Your job is to return every line of the listing holding the string "Given".
Start of Block
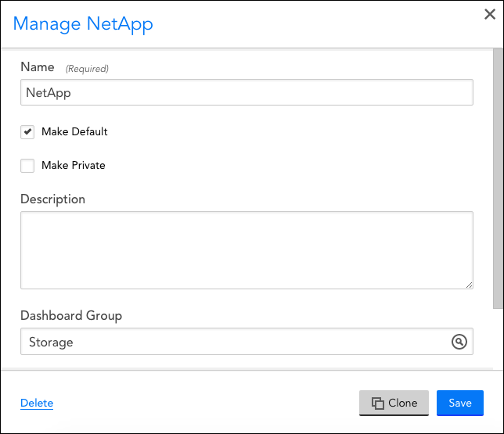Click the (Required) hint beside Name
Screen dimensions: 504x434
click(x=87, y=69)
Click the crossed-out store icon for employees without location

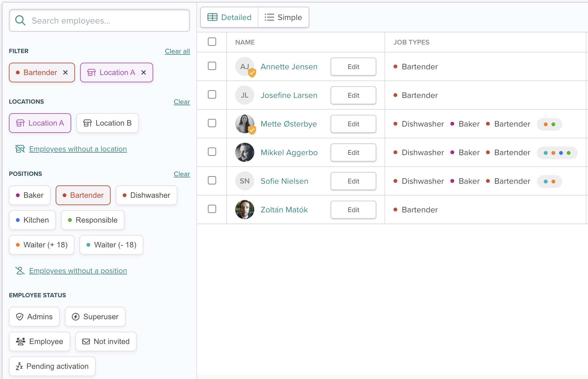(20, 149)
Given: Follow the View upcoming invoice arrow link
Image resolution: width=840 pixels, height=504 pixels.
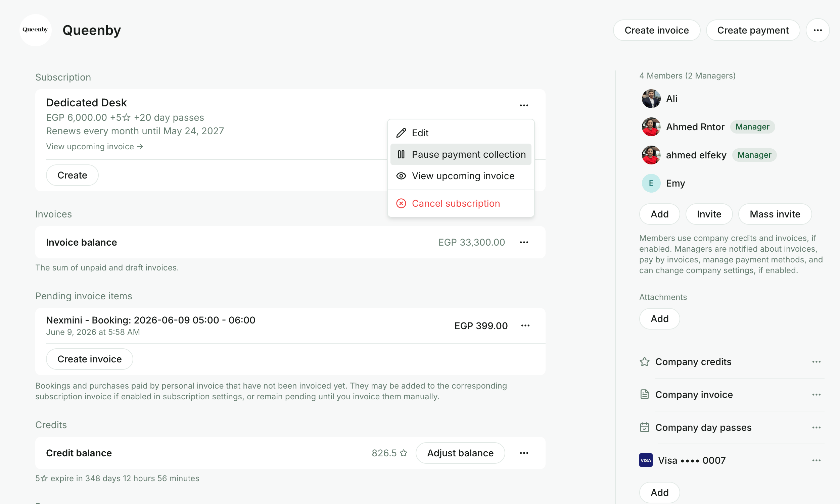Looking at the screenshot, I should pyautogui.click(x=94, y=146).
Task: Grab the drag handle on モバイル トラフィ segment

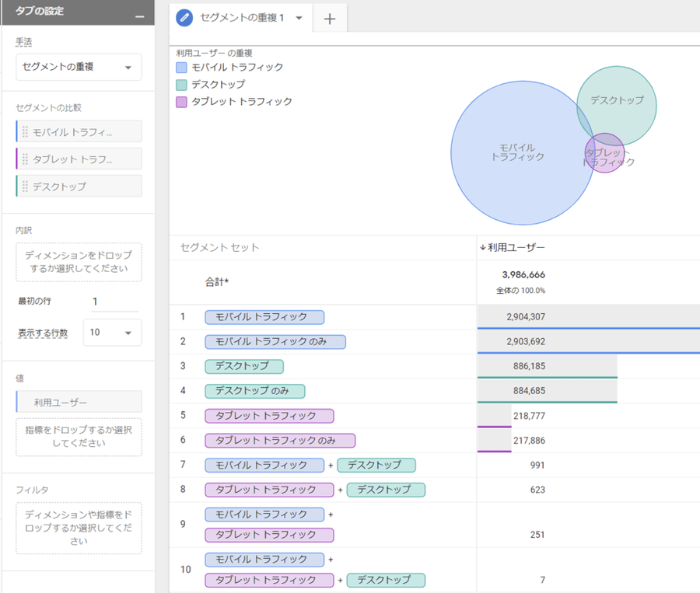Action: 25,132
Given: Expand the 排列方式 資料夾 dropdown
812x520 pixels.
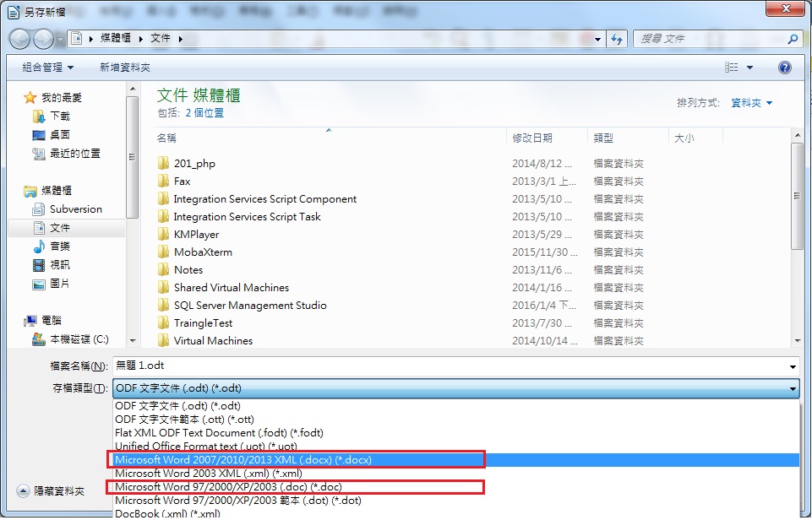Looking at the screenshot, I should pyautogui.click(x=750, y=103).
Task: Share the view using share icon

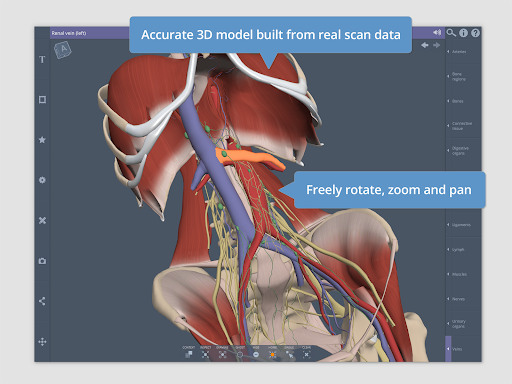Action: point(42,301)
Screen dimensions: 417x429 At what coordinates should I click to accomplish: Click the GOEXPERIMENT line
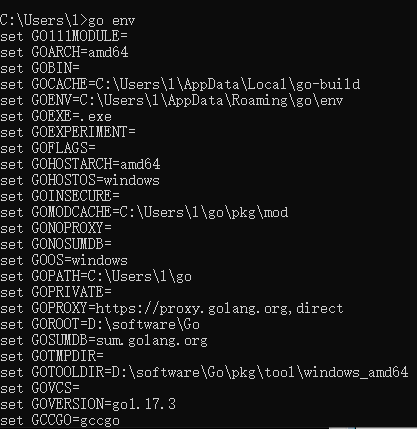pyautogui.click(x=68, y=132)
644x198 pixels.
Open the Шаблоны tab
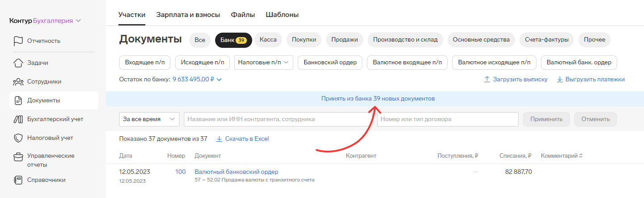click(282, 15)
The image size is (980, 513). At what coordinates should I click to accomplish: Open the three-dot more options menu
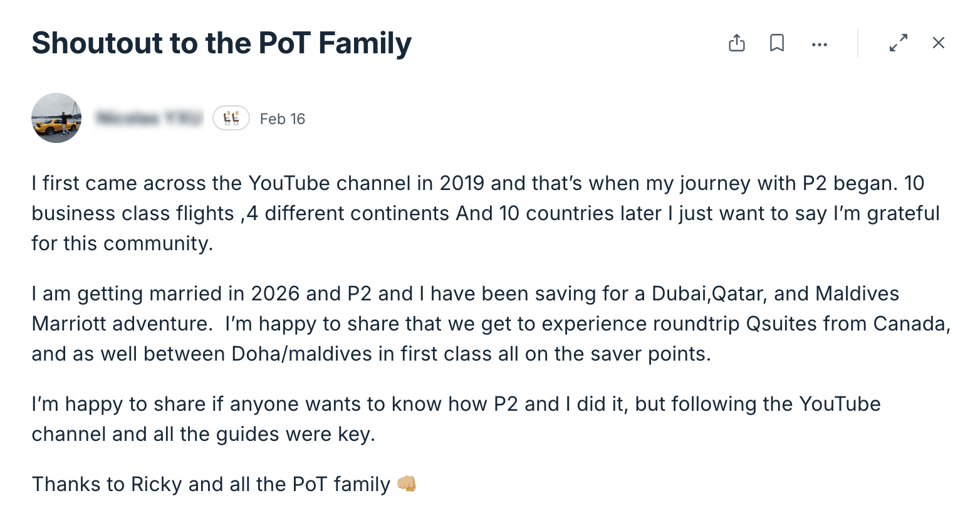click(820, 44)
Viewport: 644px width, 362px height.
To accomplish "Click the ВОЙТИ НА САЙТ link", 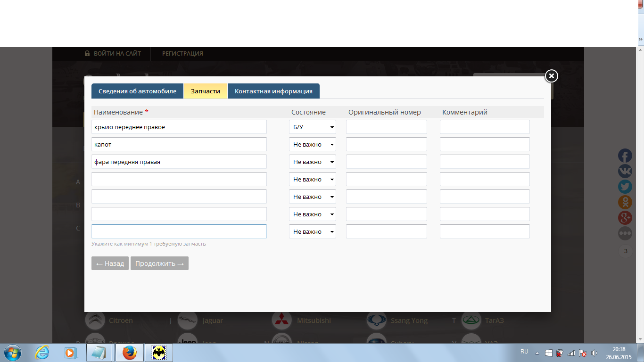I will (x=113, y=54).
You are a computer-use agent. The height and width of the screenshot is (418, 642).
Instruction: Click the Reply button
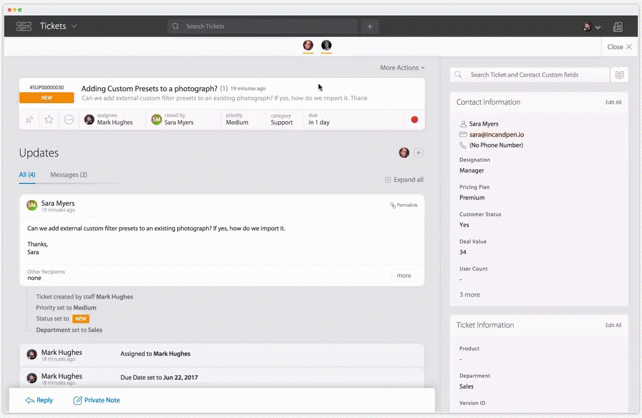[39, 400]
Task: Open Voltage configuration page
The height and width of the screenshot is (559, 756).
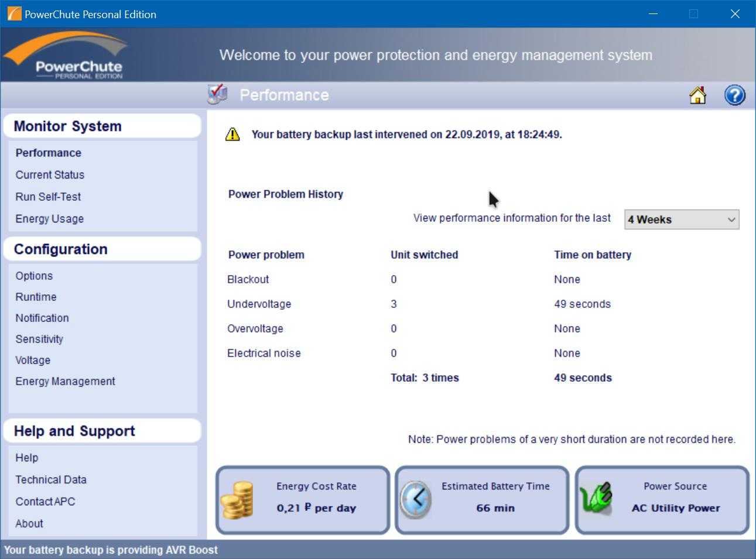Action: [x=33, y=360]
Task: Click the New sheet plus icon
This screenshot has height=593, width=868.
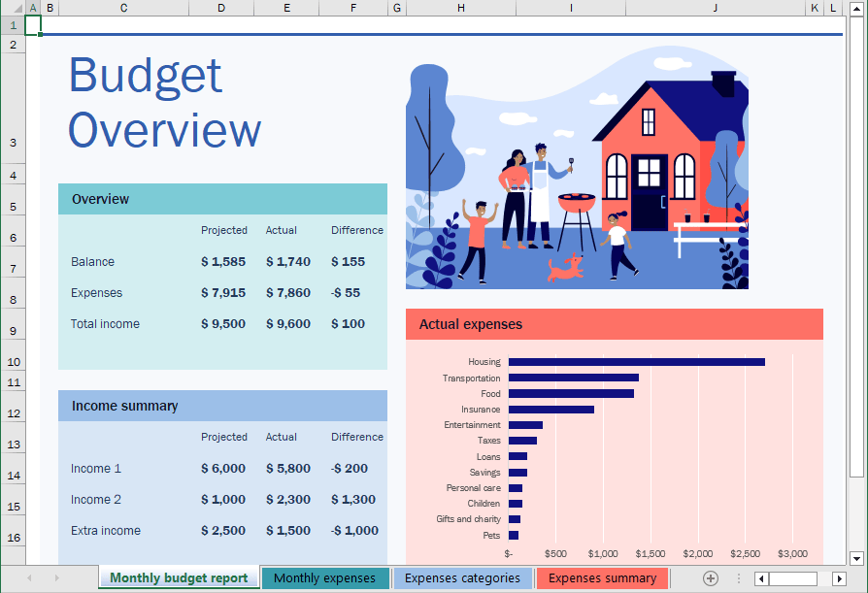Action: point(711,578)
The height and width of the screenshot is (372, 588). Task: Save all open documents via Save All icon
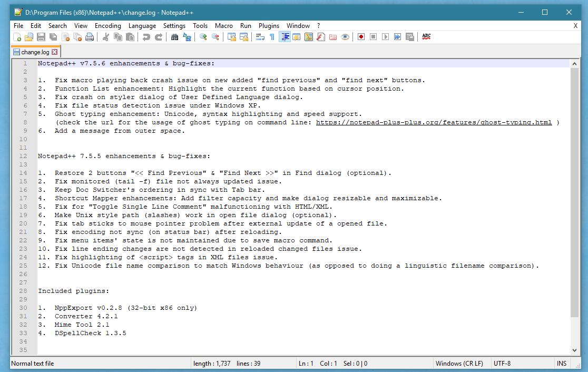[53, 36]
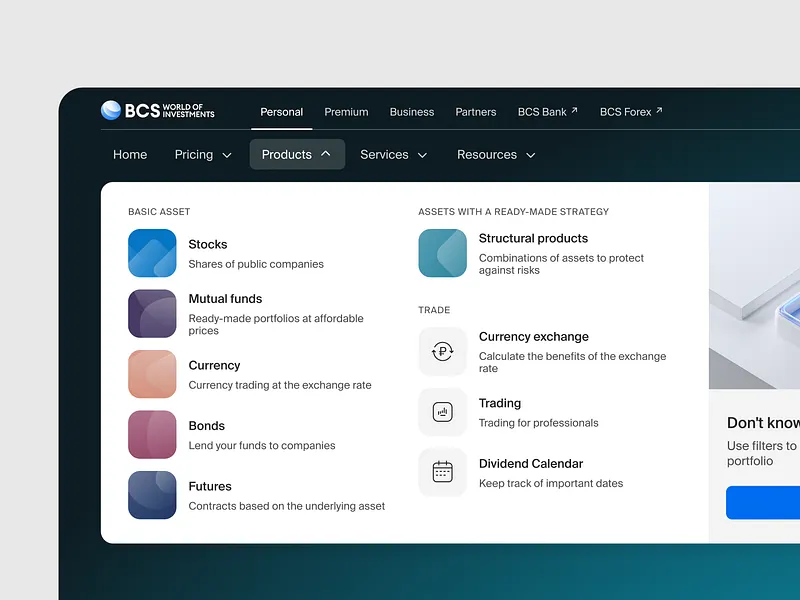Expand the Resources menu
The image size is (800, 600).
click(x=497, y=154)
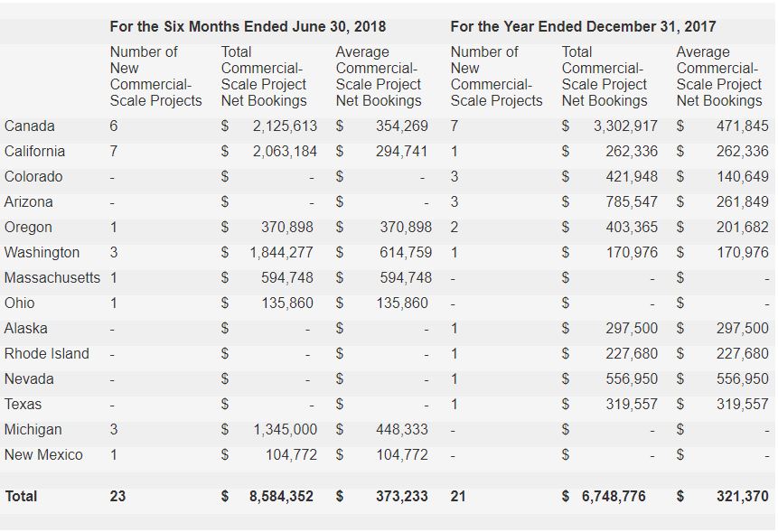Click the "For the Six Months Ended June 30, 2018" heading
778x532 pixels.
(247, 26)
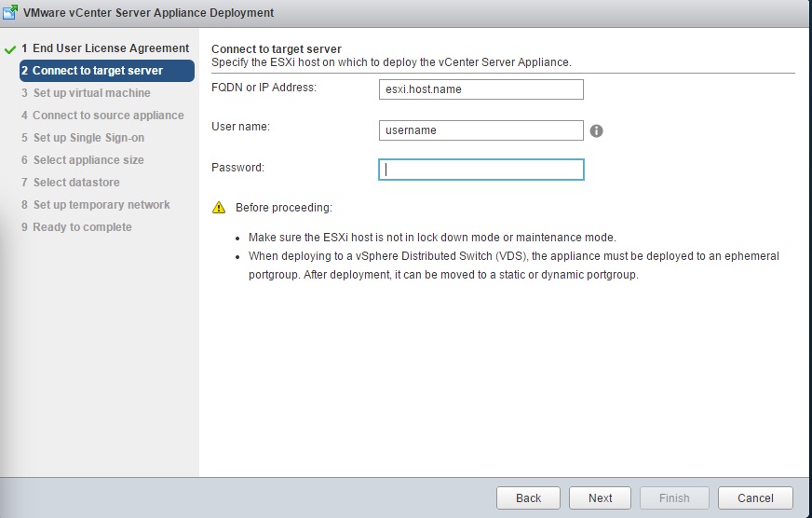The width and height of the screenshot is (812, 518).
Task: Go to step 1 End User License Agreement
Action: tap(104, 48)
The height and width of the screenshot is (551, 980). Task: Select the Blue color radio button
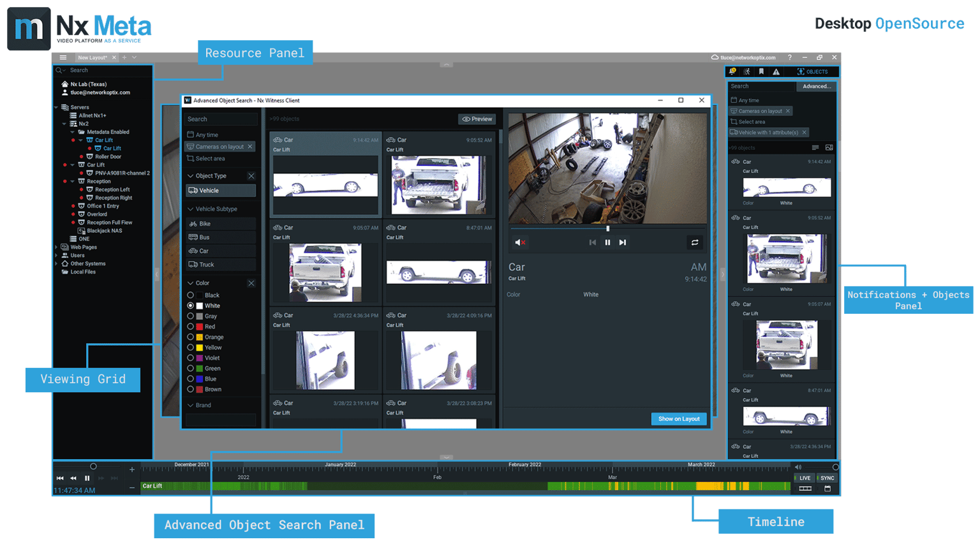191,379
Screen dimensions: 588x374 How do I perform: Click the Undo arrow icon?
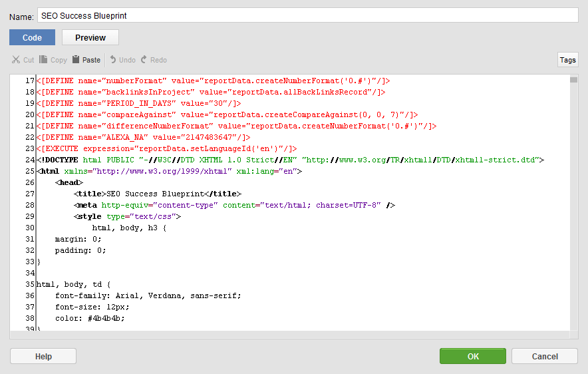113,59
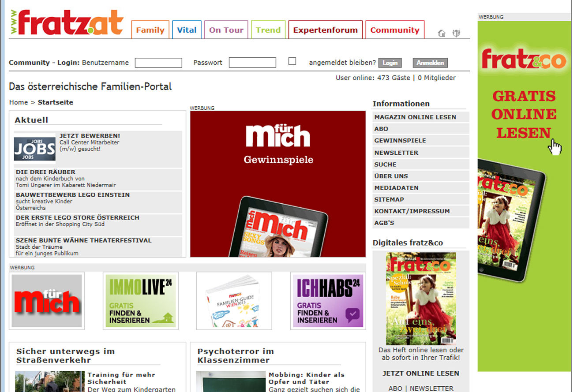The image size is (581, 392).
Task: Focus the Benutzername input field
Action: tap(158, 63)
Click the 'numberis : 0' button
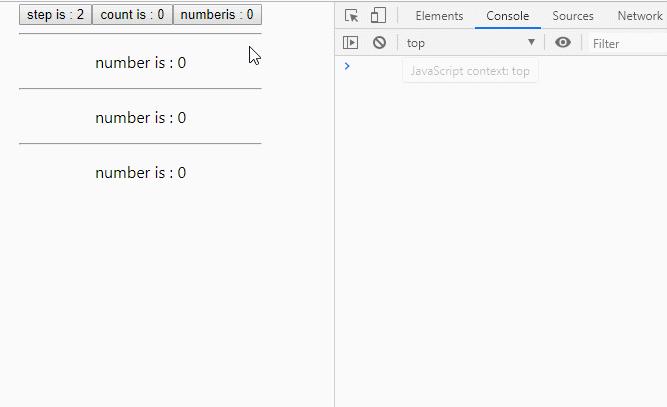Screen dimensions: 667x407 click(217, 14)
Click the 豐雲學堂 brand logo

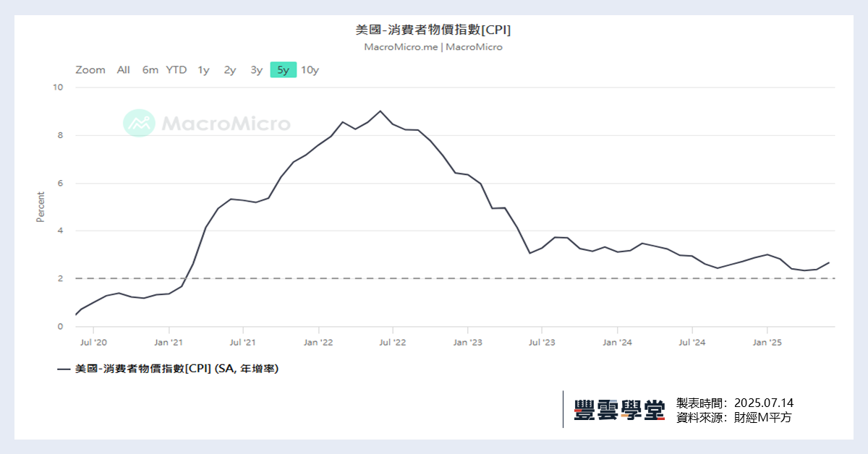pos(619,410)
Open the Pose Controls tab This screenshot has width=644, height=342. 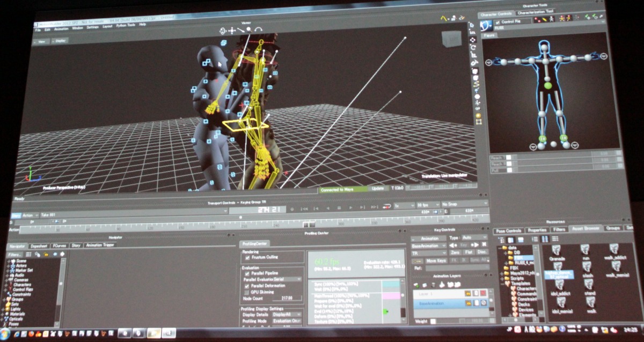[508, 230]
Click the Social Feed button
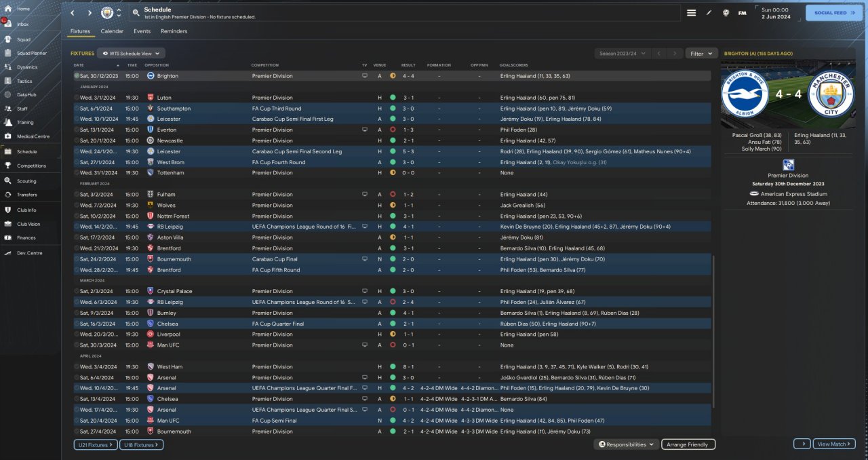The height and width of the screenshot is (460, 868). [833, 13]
End of Block
**Task solution**
Given: Follow the View upcoming invoice arrow link
Given: Expand the 排列方式 資料夾 dropdown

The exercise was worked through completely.